7. God hath spoken to us by His Son in the outpouring of His post-mortem Successor -- the Holy Spirit. The men of this world hasten to complete their work before death overtakes them, but Jesus rejoiced in fuller activity in the carrying out of His mission in the days following His decease, when the Holy Spirit should be His Executor.

On the verge of His going away He said, "I will pray the Father and he shall give you another comforter." That promise was fulfilled fifty days after His crucifixion when the Holy Spirit was poured out upon the one hundred and twenty disciples who waited in prayer in the upper room at Jerusalem.

This coming of the Holy Spirit was not only dispensational for the Church, but it is the pattern experience for the people of God in every age and generation, and this voice of God by His Son speaks today every time an individual Christian feels his own heart warmed by the presence of the Holy Spirit.
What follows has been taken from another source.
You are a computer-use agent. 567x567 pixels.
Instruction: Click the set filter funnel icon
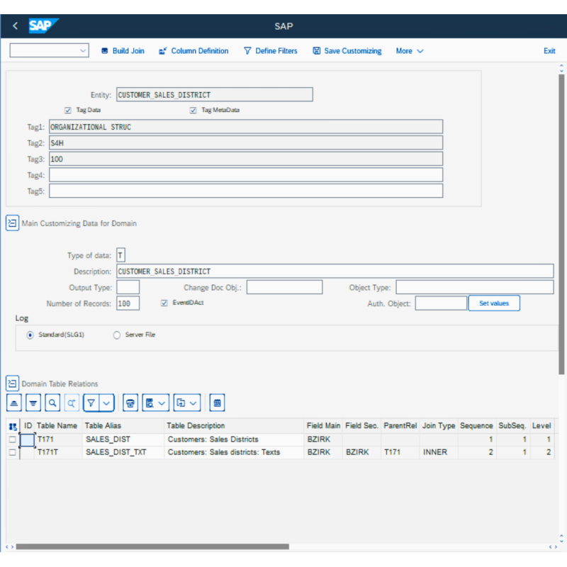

The Holy Spirit came through the intercession of Jesus Christ, on the basis of His atoning work, so God speaks to us today in the person of Christ's post-mortem Successor.

No intelligent person will discount the testimony of Christian consciousness. The Spirit does bear witness with our spirits when we are the children of God. There is an effective response to the prayer and faith of the penitent seeker after God, and when that witness comes, let it be remembered that this is God speaking to us by His Son.

No further word from God is due. He hath spoken unto us by His Son. Any further word would be declension, not progress. The most exalted Messenger has brought the fullest message. What more is left? The rich man in hell was told that if his brethren would not listen to Moses and the prophets, they would not hear though one went to them from the dead. How much more then are we without excuse to whom God hath spoken by His Son?

There is only one fitting conclusion. It is the same as the author of Hebrews makes to his observations on this final word from God: "Therefore we ought to give the more earnest heed to the things which we have heard, lest at any time we should let them slip. For if the words spoken by angels was steadfast, and every transgression and disobedience received a just recompence of reward, how shall we escape, if we neglect so great salvation; which at the first began to be spoken by the Lord, and was confirmed unto us by them that heard him; God also bearing them witness, both with signs and wonders, and with divers miracles, and gifts of the Holy Ghost, according to his own will?"

Let us hear and heed His message today.